Jeffrey D. Allred, Deseret Morning News
Wendy Van Tienderen casts her ballot with a new touch-screen voting machine on Nov. 7.

While proposed changes to the nation's voting laws may not require replacing Utah's 2-year-old electronic voting machines, time-consuming and potentially expensive equipment updates would probably be necessary.

The changes could cause enough difficulties that many of Utah's county elected officials are weighing in with resolutions opposing HR811, a bill sponsored by U.S. Rep. Rush Holt, D-N.J., that would require all electronic machines to produce a voter-verifiable paper ballot that is "durable."

Although Utah's machines, which are manufactured by Diebold, produce a machine that has a paper ballot, election officials are worried about the durable requirement.

The other significant change could be the extent of the audits required on the machines following an election. Currently, the state requires that one to 5 percent of the ballots be audited, but HR811 would require audits of between 3 and 10 percent.

In Utah County, where small glitches interrupted the election process last November, election officials are saying the proposed change to a scannable paper ballot would be disastrous.

"We've literally spent millions of dollars to implement this machinery, and it was all accurate," said Sandy Hoffman, Utah County elections coordinator. "If they forced us to use a scanned ballot it would take us forever and the press would maybe not even get election results on election night, it would take that long."

Utah and Davis county commissioners unanimously passed resolutions on Tuesday to "vehemently" oppose HR811, as part of a statewide movement against the bill.

For last year's elections, Utah County received 1,074 electronic voting machines — paid for by federal grants — which cost about $3 million. In addition to that, the county has spent hundreds of thousands of dollars to maintain the machines, Utah County Clerk/Auditor Bryan Thompson said.

Davis County currently has 833 electronic voting machines, valued at more than $2.4 million, according to the Davis commissioners' resolution.

A change to optical-scan systems would likely be a waste of the $27 million it cost to buy electronic machines in Utah, said Davis County Clerk/Auditor Steve Rawlings.

Davis County's resolution urges Congress to reject HR811, citing voter confidence in the electronic voting machines, the cost to purchase and maintain the machines as well as train people to use them.

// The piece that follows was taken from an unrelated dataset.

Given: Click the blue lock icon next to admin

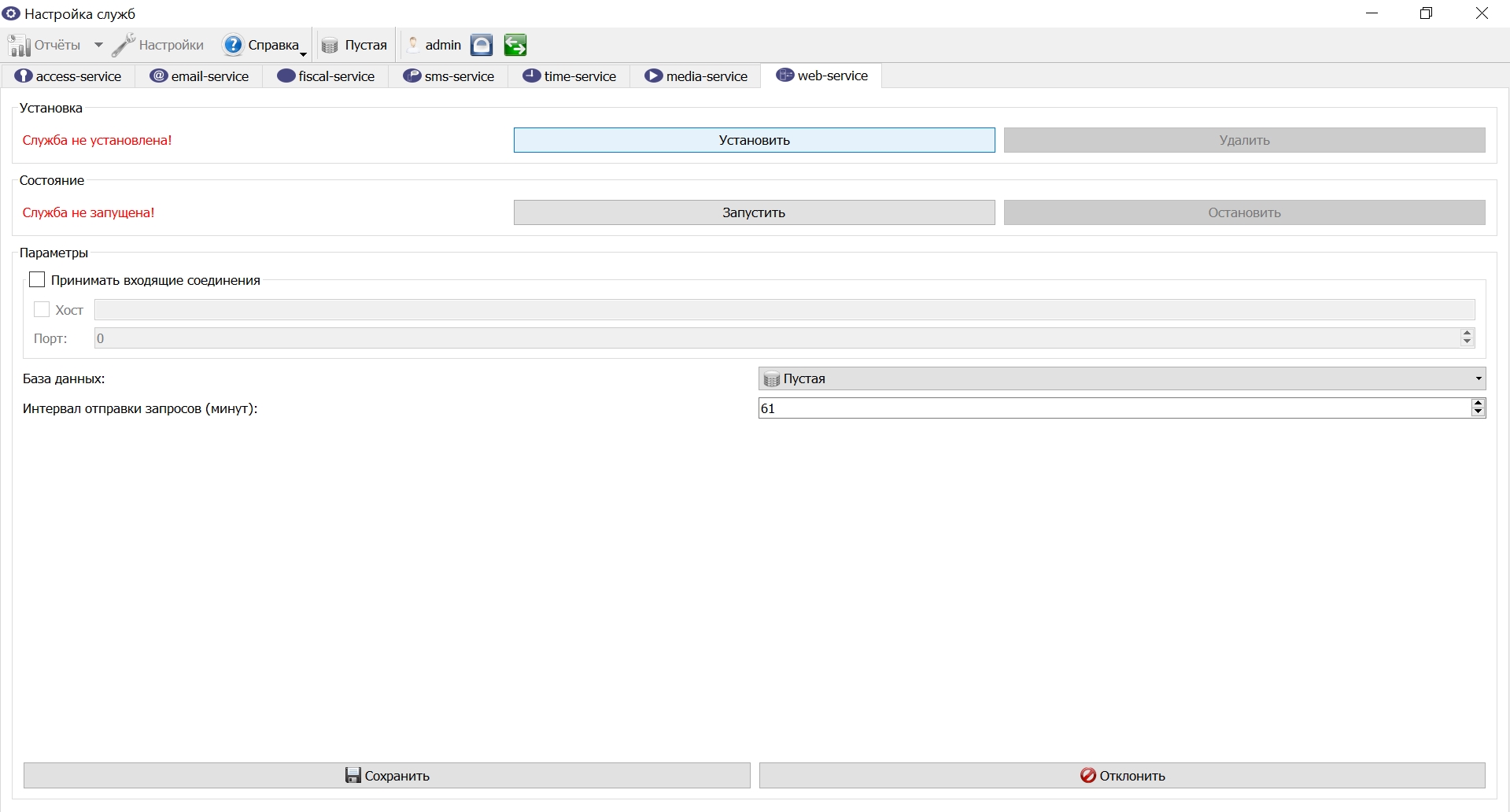Looking at the screenshot, I should (482, 45).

"Change to a new voting system would actually erode voter confidence in the election process," the resolution states.

A 2006 study from Brigham Young University's Center for the Study of Elections and Democracy found that 95 percent of people in the 1st Congressional District — where Davis County is located — felt somewhat or very confident their ballots would be counted accurately, Rawlings said.

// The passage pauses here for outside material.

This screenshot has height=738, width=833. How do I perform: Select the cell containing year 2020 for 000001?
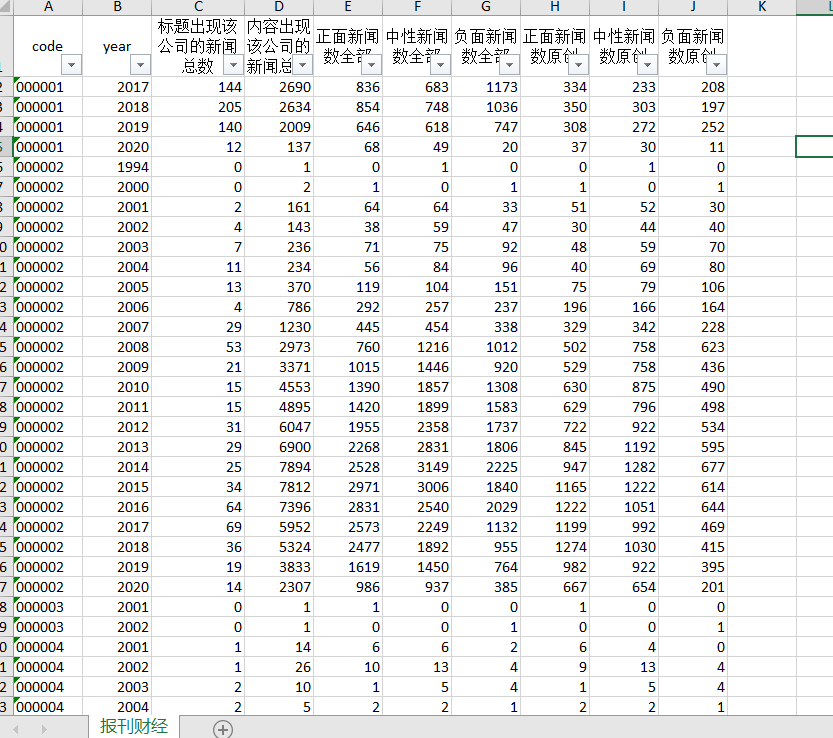tap(117, 147)
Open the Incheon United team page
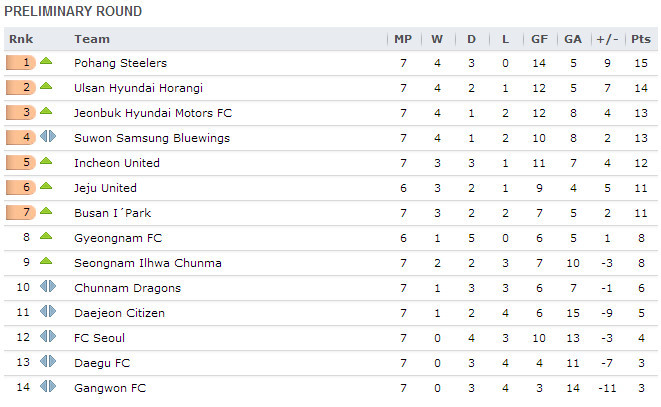 [117, 162]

Rawlings called HR811 a knee-jerk reaction to voting difficulties elsewhere.

"The other 28 (county) clerks feel the same way," he said If the two counties have to replace or retrofit their existing machines to facilitate using a paper ballot that can be stored for longer than two years, all of that money will be wasted, both clerk/auditors said. Currently, paper ballots are printed on thermal paper.

The thermal paper is kept for 22 months, as per state code, but election results are always verified against the ballots within about two weeks, Thompson said.

"We figured we were being proactive as a state, and we were actually going the extra mile to promote the integrity of the vote," Thompson said. "For them to say, 'We don't think that's good enough, we're going to revamp everything,' That's frustrating."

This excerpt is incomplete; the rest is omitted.